How measuring response time in consumer research adds another layer of knowledge to your insights.
Our client wanted to reposition its brand by making it more premium, more attractive to women in particular and addressing the “UNIQUENESS” and “LUXURY” need states specifically. The company developed a TV advertisement to address the sought target and positioning, and wanted to verify its effectiveness. In addition, the client wanted to know how credible is the explicit data gathered through the process of interviewing and is there any additional, hidden and intangible context in consumers’ answers to be taken into account when evaluating the communication.
We ran a quantitative survey: a central location ad test, where women were invited to watch the advertisement and evaluate it through a structured self-completion questionnaire, designed to measure the response time for each of the covered KPIs at respondent level. With this response time at hand, we were able to tell:
What was the level of certainty in answering a question: were the respondents sure (answering fast), or they doubted and thought a lot before providing an answer (answering slow);
What was the share of the “high certainty” answers at particular question – and who were the respondents to answer with high certainty, compared to those who answered with low certainty.
The combined analysis of the explicit (respondent answers) and the implicit (response time) survey data revealed the commercial to communicate unmistakably the category and the brand being advertised. Yet, the intended brand message was not clearly understood. Verifying further the answers versus the time they took at respondent level, we discovered the advertisement to address the “ENJOIMENT” and “CALMNESS”, rather than the sought “UNIQUENESS” and “SUPERIORITY” need states. In addition, despite the declared high level of associations with important and pleasurable constructs (vital for the success of any communication), the long response time on these questions exposed the low level of certainty / over-claim in the answers and confirmed the risk of the communication ineffectiveness.

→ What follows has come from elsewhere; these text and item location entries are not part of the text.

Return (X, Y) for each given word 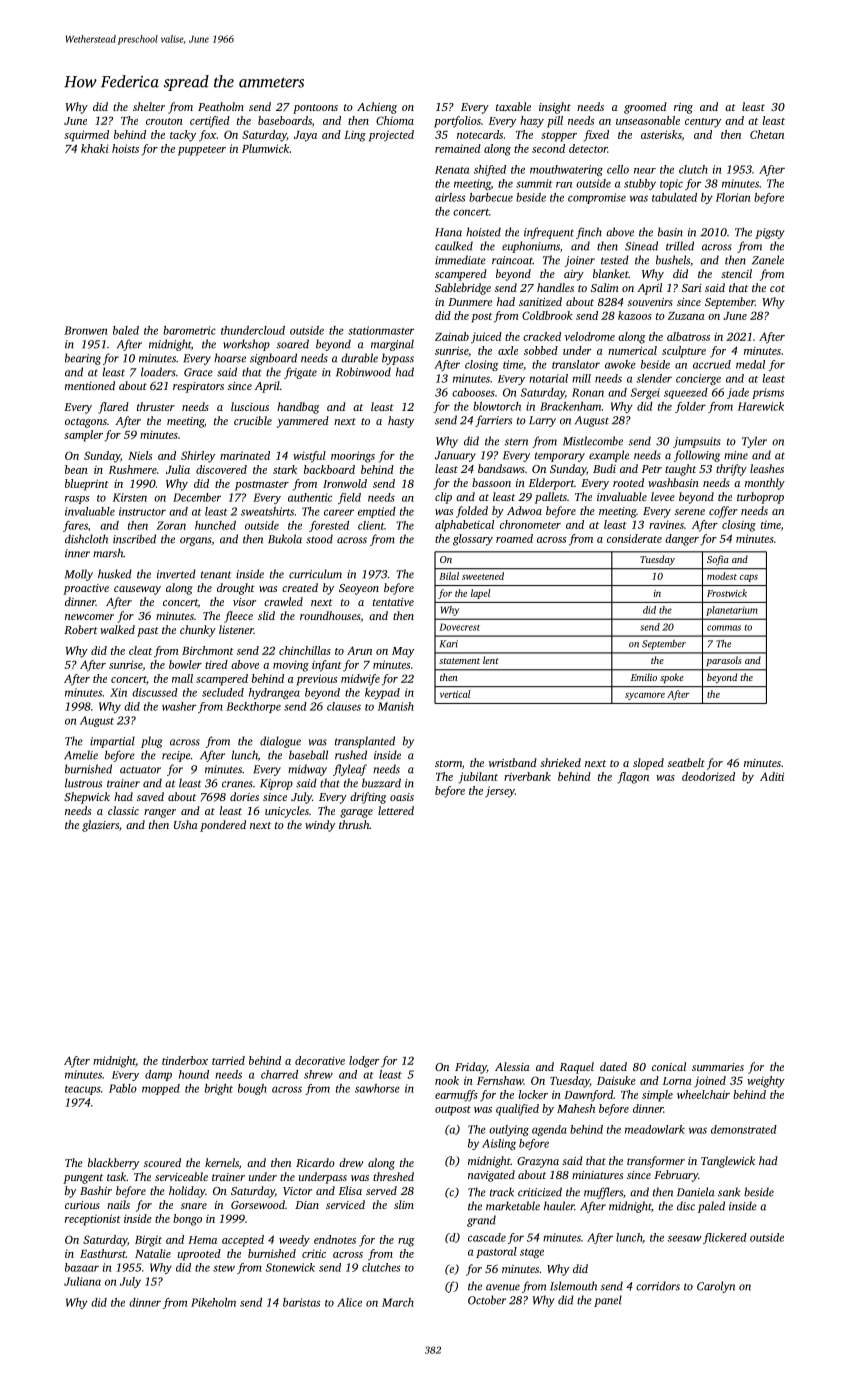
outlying (509, 1130)
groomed (645, 108)
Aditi (772, 776)
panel (608, 1301)
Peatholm (221, 106)
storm (448, 763)
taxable (513, 106)
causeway (137, 590)
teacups (83, 1090)
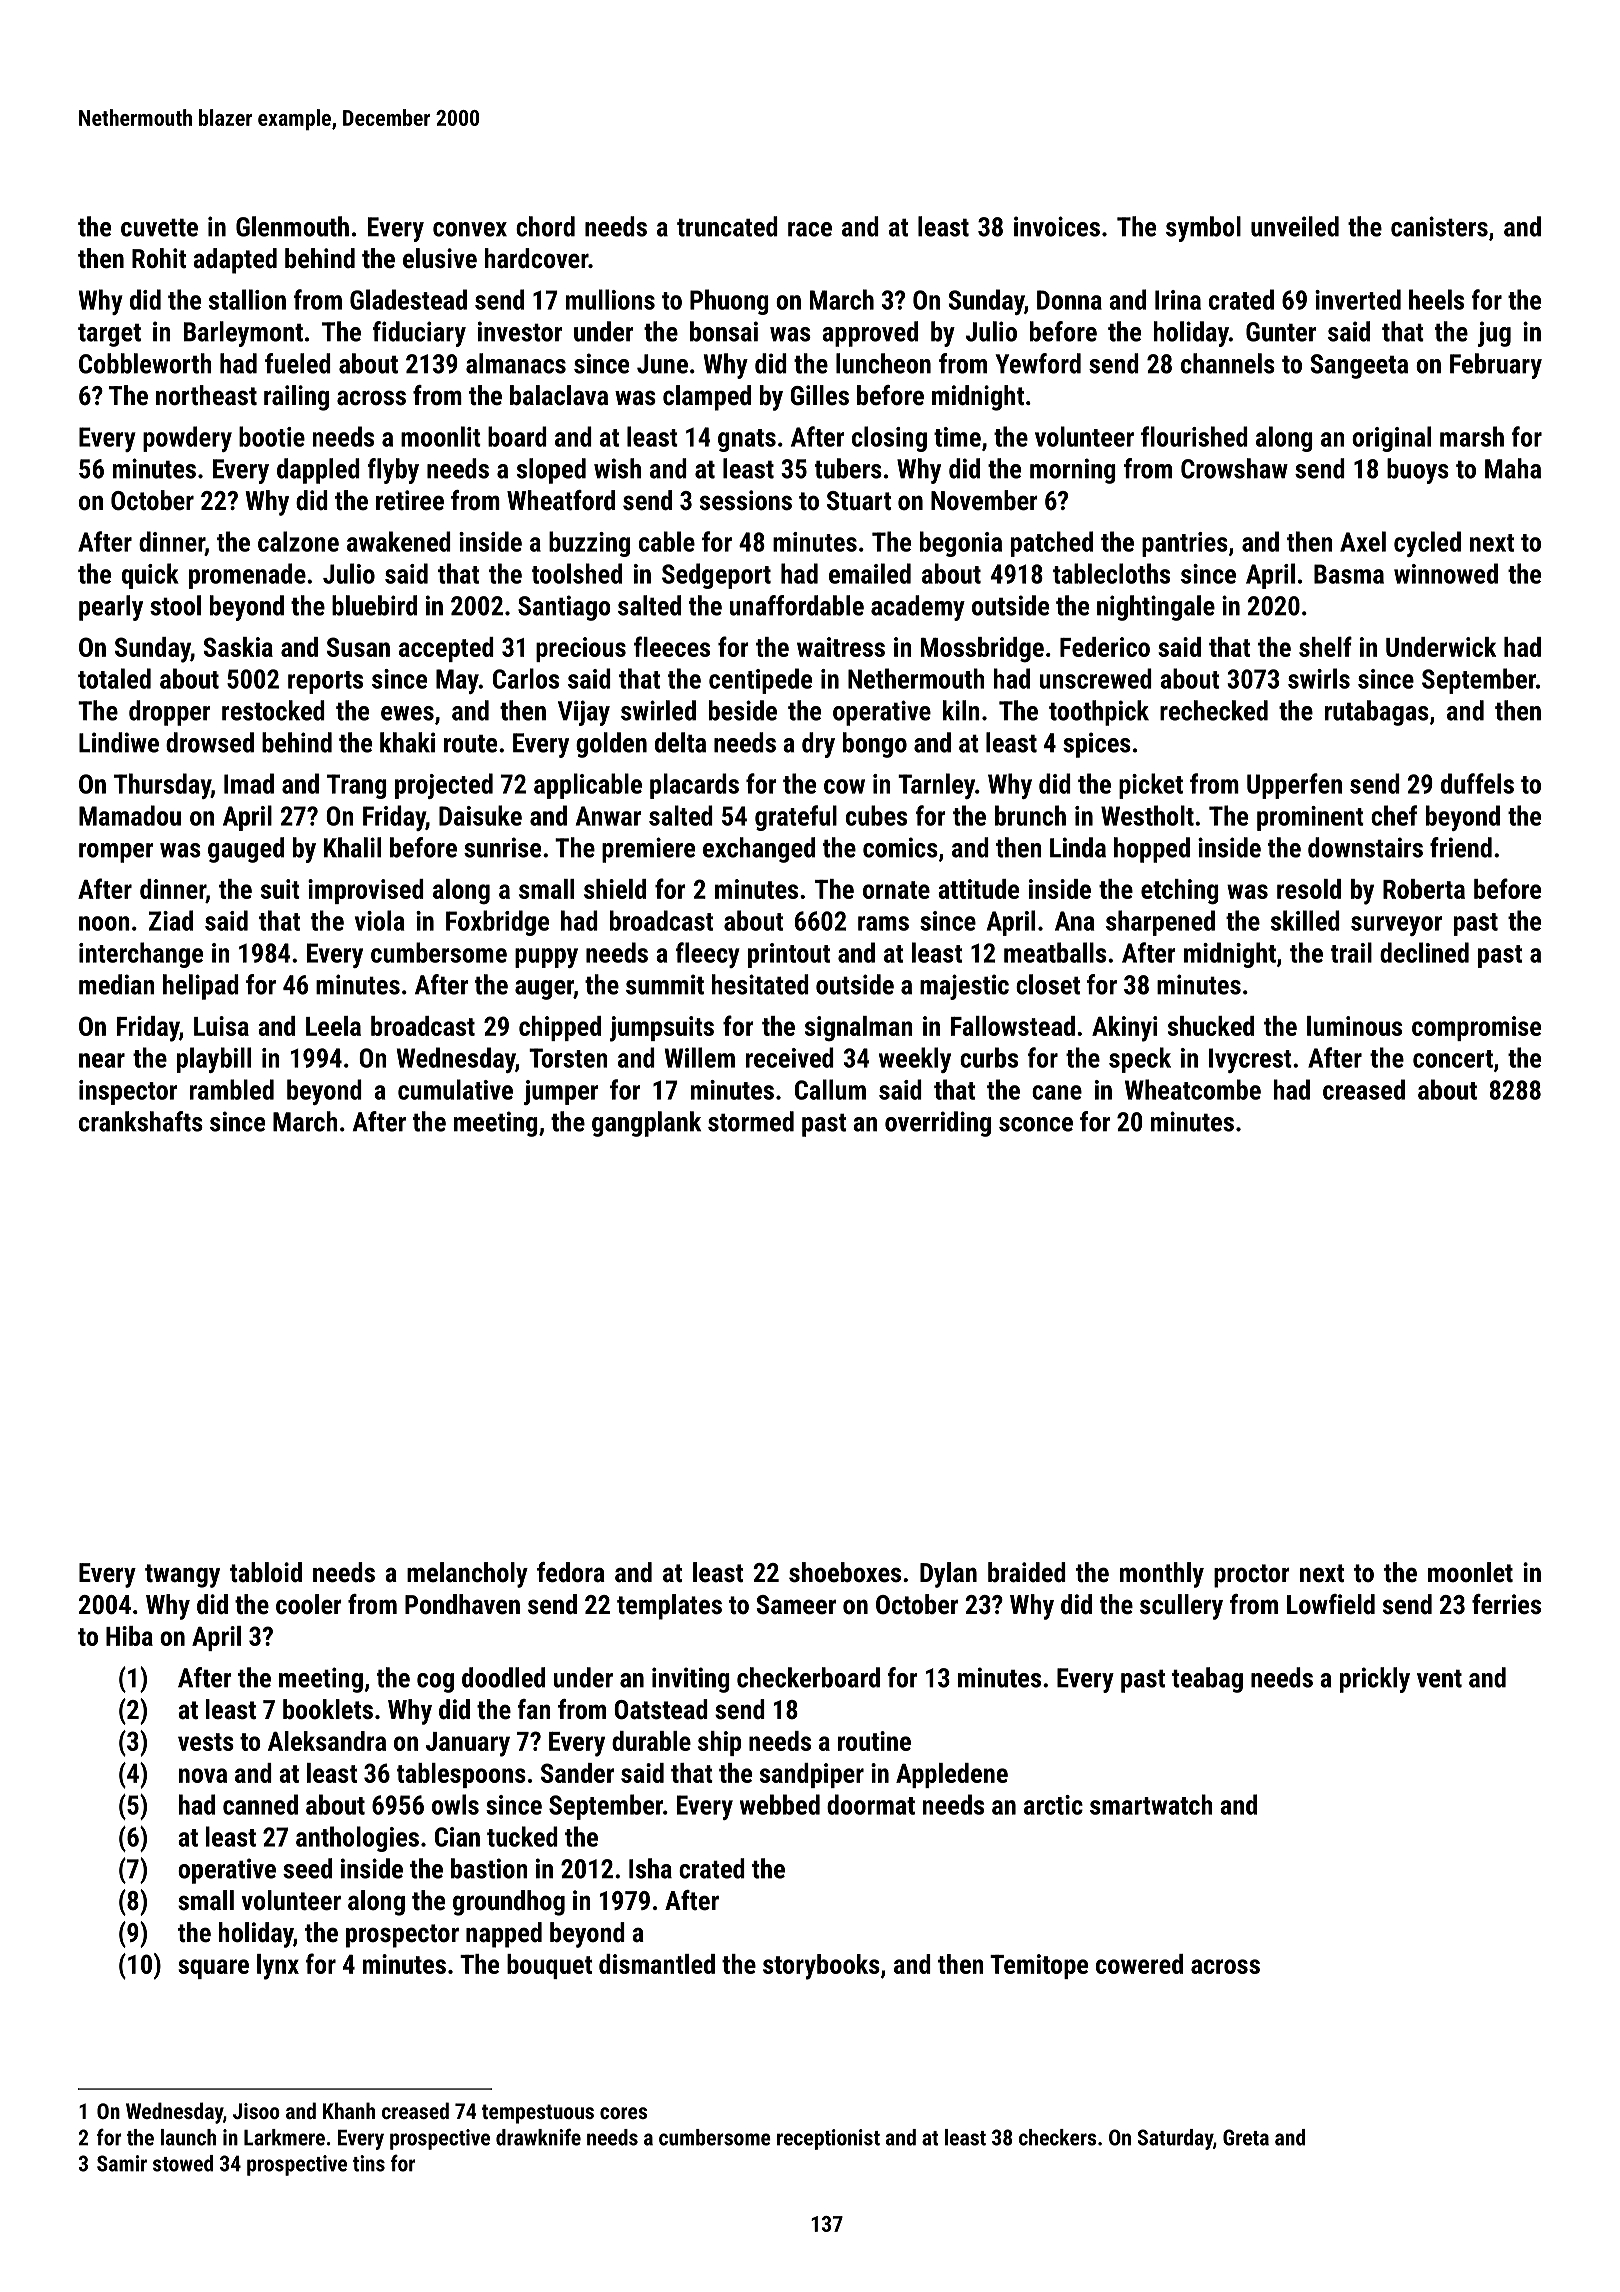 This document has height=2292, width=1620. What do you see at coordinates (727, 226) in the document?
I see `truncated` at bounding box center [727, 226].
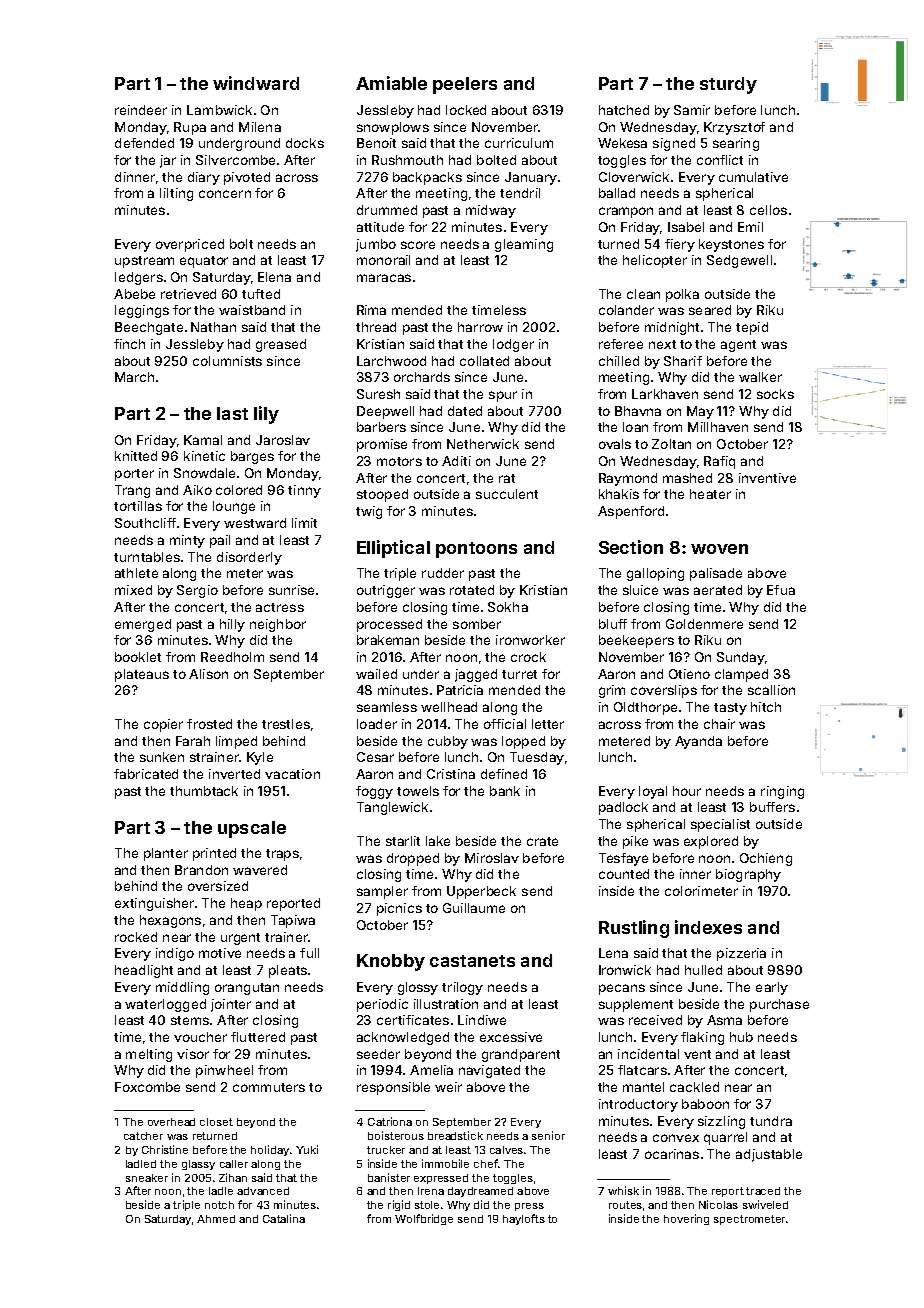  Describe the element at coordinates (465, 85) in the page. I see `peelers` at that location.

Adding the implicit data to the traditional analysis of explicit survey results helped our client to understand better the kind and the size of the risks related to the planned communication. The final decision was to re-design the advertisement in order to settle its flaws (“pale” message and wrong positioning), increase its salience (associations with important and pleasurable constructs) and keep its excellent performance in branding and category growth.